» **Information**:

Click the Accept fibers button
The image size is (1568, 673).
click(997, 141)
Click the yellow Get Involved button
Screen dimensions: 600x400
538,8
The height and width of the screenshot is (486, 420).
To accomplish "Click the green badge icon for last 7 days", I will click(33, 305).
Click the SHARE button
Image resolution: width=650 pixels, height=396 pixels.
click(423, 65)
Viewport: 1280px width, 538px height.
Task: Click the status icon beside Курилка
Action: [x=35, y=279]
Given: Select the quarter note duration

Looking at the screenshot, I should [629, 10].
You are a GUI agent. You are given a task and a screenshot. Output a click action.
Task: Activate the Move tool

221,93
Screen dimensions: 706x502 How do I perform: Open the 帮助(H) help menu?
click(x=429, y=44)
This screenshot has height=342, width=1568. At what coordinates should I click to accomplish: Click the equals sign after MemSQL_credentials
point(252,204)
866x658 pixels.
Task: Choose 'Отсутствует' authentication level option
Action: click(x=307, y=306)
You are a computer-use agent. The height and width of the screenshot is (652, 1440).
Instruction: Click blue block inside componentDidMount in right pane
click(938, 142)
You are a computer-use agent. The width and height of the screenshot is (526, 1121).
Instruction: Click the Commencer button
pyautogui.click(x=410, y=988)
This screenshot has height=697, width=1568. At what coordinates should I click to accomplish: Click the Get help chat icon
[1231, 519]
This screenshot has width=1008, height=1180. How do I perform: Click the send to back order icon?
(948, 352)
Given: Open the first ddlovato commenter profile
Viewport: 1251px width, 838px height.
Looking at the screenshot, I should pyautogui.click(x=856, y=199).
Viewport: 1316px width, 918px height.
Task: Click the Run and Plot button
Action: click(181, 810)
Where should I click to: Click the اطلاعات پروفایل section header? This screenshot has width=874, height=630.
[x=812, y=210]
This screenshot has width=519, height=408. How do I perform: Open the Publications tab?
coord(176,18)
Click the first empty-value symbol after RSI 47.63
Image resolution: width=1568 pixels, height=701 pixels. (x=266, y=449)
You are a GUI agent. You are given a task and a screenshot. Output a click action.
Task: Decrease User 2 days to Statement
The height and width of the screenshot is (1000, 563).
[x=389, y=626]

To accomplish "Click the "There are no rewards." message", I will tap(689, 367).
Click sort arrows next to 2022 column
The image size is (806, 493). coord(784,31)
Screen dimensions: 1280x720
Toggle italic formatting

» **Activity**:
Total lines holding "computer" in the records: report this figure alone.

» **Result of this task**:
2